All lines of the entries with "agent" in them must be listed.

EXERCISE INPUTS Start Marker

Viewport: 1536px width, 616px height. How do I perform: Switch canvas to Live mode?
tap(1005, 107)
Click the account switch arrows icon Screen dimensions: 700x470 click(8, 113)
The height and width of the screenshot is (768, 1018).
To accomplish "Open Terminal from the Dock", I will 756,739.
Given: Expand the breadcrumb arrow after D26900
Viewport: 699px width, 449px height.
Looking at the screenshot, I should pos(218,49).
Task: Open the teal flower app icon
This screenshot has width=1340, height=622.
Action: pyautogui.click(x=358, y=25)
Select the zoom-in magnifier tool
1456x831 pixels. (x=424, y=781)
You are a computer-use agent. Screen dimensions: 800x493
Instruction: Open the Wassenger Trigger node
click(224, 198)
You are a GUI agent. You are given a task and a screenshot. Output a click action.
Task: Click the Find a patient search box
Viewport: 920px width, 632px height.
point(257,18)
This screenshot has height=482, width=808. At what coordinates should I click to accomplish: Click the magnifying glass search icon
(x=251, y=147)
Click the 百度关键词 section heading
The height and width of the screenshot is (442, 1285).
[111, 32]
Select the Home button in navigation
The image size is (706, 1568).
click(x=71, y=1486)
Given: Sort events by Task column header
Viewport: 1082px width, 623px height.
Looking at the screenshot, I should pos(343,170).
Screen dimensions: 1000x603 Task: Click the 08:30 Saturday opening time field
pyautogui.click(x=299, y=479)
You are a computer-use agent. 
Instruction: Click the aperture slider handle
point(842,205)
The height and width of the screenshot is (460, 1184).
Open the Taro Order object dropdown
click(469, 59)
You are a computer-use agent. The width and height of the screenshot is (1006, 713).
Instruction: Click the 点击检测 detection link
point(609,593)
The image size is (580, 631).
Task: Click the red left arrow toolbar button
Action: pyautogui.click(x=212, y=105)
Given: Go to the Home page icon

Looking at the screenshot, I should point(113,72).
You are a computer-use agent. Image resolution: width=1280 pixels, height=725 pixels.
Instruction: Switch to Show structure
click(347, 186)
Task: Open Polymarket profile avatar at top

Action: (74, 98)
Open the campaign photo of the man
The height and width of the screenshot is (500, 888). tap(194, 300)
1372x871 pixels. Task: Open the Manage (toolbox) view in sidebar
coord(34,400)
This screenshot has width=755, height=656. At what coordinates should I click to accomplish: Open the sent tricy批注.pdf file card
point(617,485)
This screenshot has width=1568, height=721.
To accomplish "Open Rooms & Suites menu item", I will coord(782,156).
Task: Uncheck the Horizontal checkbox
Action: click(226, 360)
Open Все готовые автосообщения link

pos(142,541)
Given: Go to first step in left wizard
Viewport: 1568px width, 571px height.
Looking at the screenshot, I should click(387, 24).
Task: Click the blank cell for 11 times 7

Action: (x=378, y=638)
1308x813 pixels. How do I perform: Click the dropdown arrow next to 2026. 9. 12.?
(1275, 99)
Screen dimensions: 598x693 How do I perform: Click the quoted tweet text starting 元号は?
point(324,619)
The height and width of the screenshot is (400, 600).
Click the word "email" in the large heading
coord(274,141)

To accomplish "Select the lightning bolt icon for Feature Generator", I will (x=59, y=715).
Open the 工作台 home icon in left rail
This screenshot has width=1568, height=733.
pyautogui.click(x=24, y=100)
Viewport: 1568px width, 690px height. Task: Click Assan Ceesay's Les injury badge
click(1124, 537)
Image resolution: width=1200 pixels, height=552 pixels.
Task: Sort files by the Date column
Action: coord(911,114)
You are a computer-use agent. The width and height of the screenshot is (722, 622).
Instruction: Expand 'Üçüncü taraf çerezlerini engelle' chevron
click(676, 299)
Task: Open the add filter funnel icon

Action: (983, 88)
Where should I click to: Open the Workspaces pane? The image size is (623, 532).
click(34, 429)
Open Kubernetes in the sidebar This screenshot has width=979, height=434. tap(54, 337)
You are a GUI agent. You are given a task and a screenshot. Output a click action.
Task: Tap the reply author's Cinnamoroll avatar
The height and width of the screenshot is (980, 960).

EXERCISE INPUTS End Marker

OUTPUT OF THE EXERCISE
You are a computer-use agent. Screen dimensions: 800x493
You are a GUI agent. You are given a task and a screenshot. Output a click action.
You are a computer-use agent. 
You are a computer-use agent. The width and height of the screenshot is (1006, 713).
You are a computer-use agent. Image resolution: width=1280 pixels, height=725 pixels.
You are a computer-use agent. The width and height of the screenshot is (722, 622).
You are a GUI agent. You are given a task and a screenshot. Output a click action.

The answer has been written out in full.